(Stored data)
------------------------
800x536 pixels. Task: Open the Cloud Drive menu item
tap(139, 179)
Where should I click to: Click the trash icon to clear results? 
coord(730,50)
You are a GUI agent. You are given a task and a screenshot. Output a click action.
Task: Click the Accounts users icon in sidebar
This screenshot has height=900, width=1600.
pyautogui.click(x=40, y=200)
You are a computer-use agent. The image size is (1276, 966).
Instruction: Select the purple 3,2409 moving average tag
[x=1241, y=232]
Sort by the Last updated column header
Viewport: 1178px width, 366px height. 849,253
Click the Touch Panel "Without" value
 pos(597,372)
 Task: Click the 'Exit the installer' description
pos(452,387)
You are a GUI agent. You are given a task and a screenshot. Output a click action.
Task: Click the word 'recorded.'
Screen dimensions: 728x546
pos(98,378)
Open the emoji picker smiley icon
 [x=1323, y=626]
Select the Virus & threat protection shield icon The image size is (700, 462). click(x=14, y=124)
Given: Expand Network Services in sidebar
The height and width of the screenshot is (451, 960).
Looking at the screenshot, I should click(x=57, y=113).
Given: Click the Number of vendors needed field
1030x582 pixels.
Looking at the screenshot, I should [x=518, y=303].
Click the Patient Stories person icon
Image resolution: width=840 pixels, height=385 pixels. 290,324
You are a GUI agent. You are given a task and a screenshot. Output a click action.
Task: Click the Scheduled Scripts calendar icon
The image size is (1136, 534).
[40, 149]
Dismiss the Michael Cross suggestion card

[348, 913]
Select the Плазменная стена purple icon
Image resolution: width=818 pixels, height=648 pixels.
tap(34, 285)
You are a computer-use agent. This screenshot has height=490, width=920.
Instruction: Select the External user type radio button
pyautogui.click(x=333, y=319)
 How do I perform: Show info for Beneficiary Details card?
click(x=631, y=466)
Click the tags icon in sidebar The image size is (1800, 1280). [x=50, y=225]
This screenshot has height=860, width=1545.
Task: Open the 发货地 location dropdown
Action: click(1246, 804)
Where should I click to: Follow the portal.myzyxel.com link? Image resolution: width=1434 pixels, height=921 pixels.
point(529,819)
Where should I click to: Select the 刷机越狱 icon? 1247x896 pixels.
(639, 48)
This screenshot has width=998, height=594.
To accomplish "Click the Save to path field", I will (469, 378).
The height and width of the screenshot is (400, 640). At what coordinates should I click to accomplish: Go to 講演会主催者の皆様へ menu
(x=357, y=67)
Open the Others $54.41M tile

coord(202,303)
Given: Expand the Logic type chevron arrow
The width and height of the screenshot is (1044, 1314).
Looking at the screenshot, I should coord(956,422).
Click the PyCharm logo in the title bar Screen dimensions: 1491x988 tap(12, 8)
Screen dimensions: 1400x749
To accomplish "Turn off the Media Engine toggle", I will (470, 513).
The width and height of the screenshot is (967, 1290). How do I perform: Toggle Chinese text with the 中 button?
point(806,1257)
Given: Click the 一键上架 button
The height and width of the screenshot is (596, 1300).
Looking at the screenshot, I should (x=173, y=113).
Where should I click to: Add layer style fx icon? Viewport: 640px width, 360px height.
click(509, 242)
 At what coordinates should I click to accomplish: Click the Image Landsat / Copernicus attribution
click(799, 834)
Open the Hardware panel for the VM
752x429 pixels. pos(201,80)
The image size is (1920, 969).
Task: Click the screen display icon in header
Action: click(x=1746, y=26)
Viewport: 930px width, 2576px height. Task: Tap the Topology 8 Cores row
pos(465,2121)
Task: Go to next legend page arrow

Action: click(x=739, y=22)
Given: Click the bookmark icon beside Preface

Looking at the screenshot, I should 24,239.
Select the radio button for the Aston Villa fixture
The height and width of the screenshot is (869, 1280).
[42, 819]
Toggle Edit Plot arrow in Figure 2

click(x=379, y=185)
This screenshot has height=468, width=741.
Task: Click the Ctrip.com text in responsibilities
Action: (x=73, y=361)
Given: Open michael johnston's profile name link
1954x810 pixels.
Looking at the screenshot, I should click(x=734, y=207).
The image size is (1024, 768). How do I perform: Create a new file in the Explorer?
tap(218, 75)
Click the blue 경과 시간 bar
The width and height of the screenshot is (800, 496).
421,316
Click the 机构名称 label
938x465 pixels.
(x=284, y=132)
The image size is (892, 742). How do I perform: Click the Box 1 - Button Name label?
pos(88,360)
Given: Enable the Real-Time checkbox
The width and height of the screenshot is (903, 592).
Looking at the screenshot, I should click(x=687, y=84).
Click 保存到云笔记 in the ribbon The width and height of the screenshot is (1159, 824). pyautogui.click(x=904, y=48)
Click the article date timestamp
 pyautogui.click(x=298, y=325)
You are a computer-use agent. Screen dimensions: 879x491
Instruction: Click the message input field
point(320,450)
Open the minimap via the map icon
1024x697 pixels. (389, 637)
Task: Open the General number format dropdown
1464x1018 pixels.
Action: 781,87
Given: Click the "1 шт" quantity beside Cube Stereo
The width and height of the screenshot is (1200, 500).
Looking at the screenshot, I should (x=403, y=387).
------------------------
* Exercise details:
None of the lines before the one containing "Task: Open the General number format dropdown" belong in the answer; reproduce that line and all later lines of the records exactly.

* Task solution:
Task: Open the General number format dropdown
1464x1018 pixels.
Action: 781,87
Given: Click the "1 шт" quantity beside Cube Stereo
The width and height of the screenshot is (1200, 500).
Looking at the screenshot, I should (x=403, y=387).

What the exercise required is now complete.